Return the part of the bee-plants text starting at "A sign of a" and ending at "feeding the world.", copied word for word.

▶ _Page extract_
# # # # #

Top 10 Medicinal Plants that Feed the Bees
Published
Bees are the vital hum of our ecological well-being. Invite them to your garden using medicinal plants!
A sign of a healthy garden, they facilitate plant reproduction and make most foods we consume possible. With worldwide habitat loss, conventional agriculture practices, climate change and more threatening their health, bees need our support to continue their life's work of feeding the world.
Honeybees are only one part of the picture. Native bees, such as blue orchard mason bees, may not create honey but are very valuable to a garden. Honeybees hail from Europe and focus on nectar collection, whereas native bees focus on gathering pollen. This habit makes native bees especially effective: Mason bees have a 95%+ pollination rate and visit over two times the amount of flowers that honeybees do (5%). Native bees can also pollinate in cooler, wetter weather than honeybees.

# # # # #

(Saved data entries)

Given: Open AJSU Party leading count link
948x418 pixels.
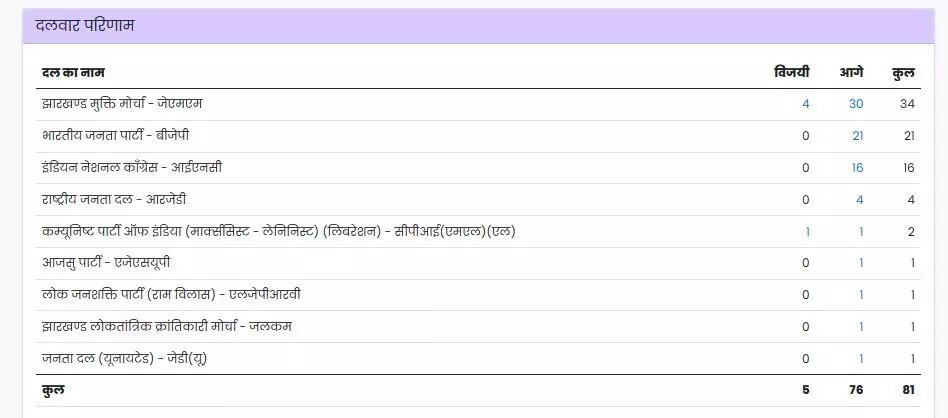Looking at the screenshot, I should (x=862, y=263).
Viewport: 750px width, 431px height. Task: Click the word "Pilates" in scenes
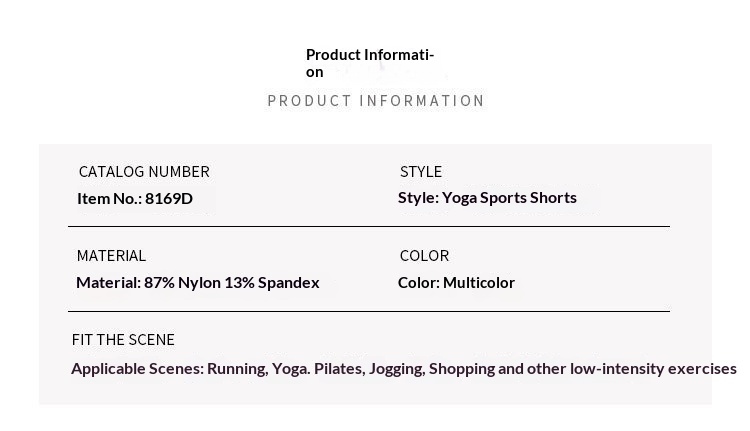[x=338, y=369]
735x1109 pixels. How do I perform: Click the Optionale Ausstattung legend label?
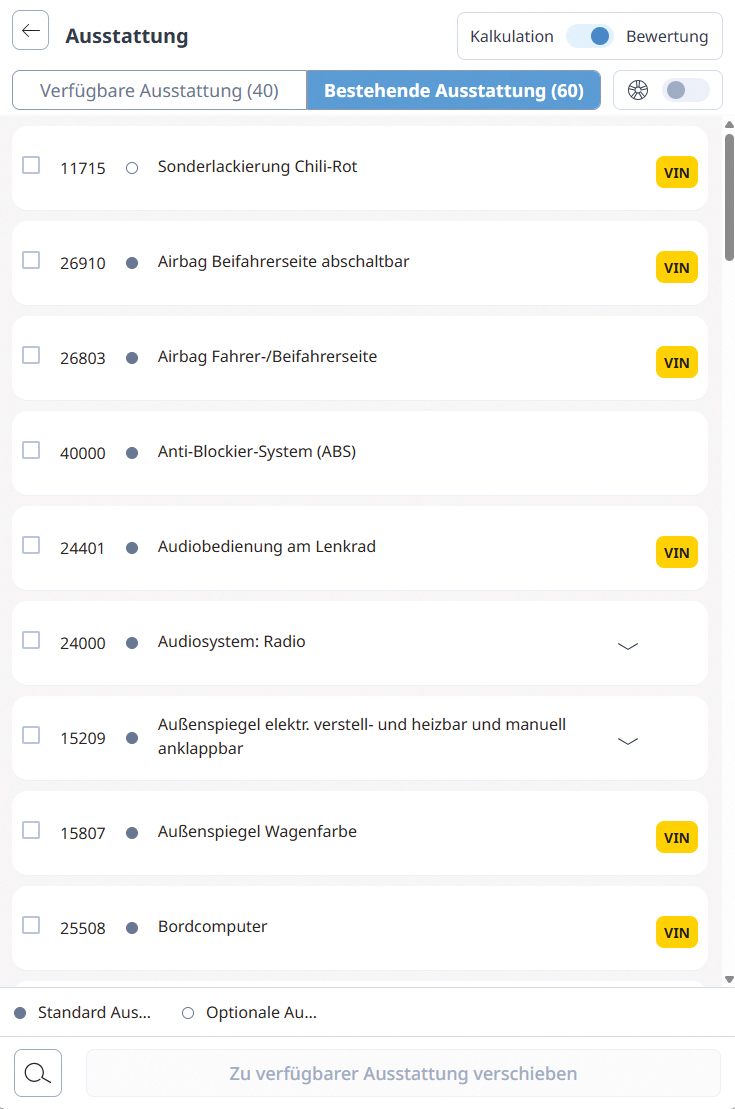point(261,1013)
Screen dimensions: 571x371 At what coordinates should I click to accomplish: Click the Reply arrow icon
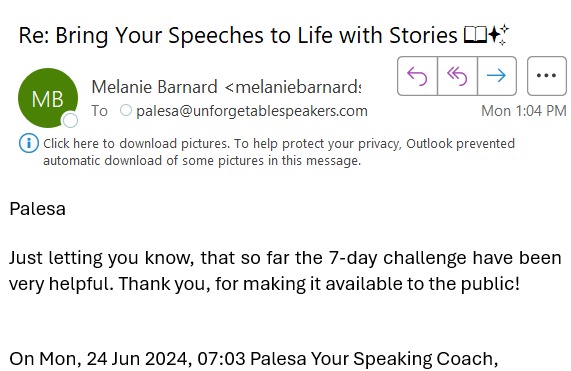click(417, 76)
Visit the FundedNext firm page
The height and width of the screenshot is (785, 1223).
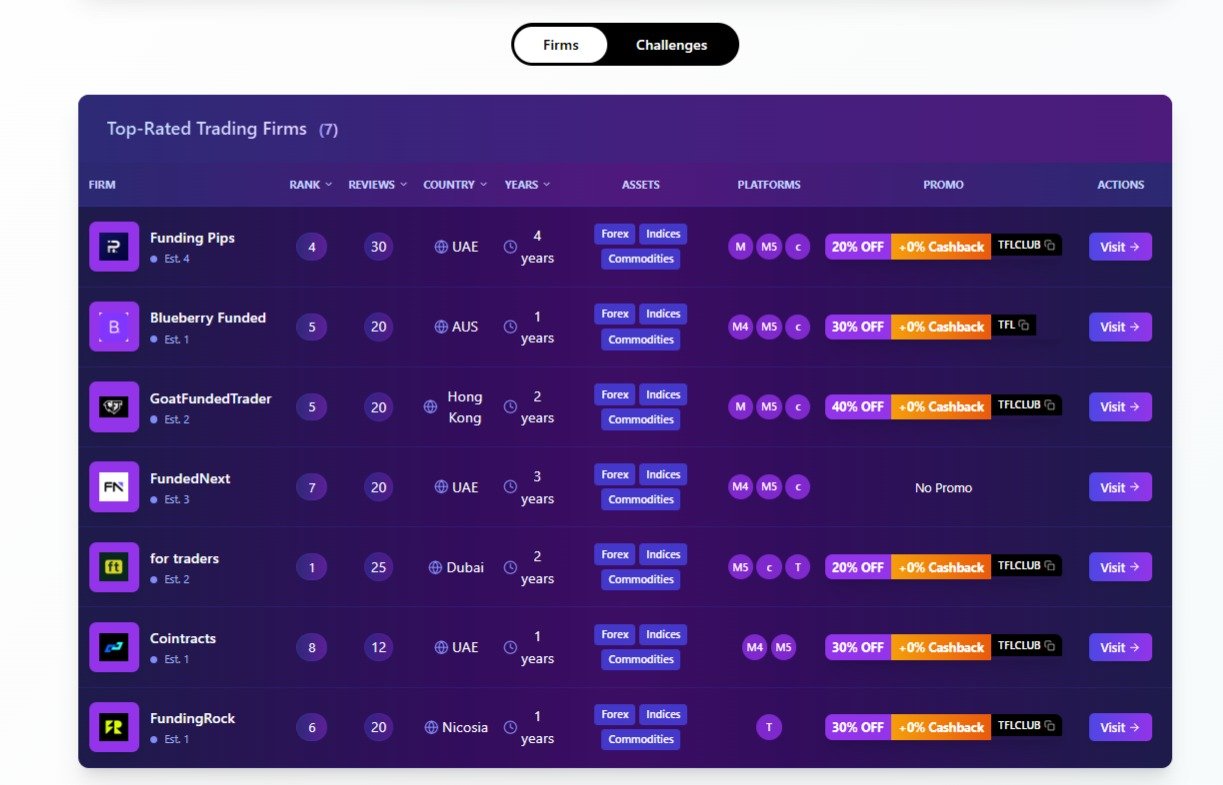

# # # # #

▶ _Response to this task_
A sign of a healthy garden, they facilitate plant reproduction and make most foods we consume possible. With worldwide habitat loss, conventional agriculture practices, climate change and more threatening their health, bees need our support to continue their life's work of feeding the world.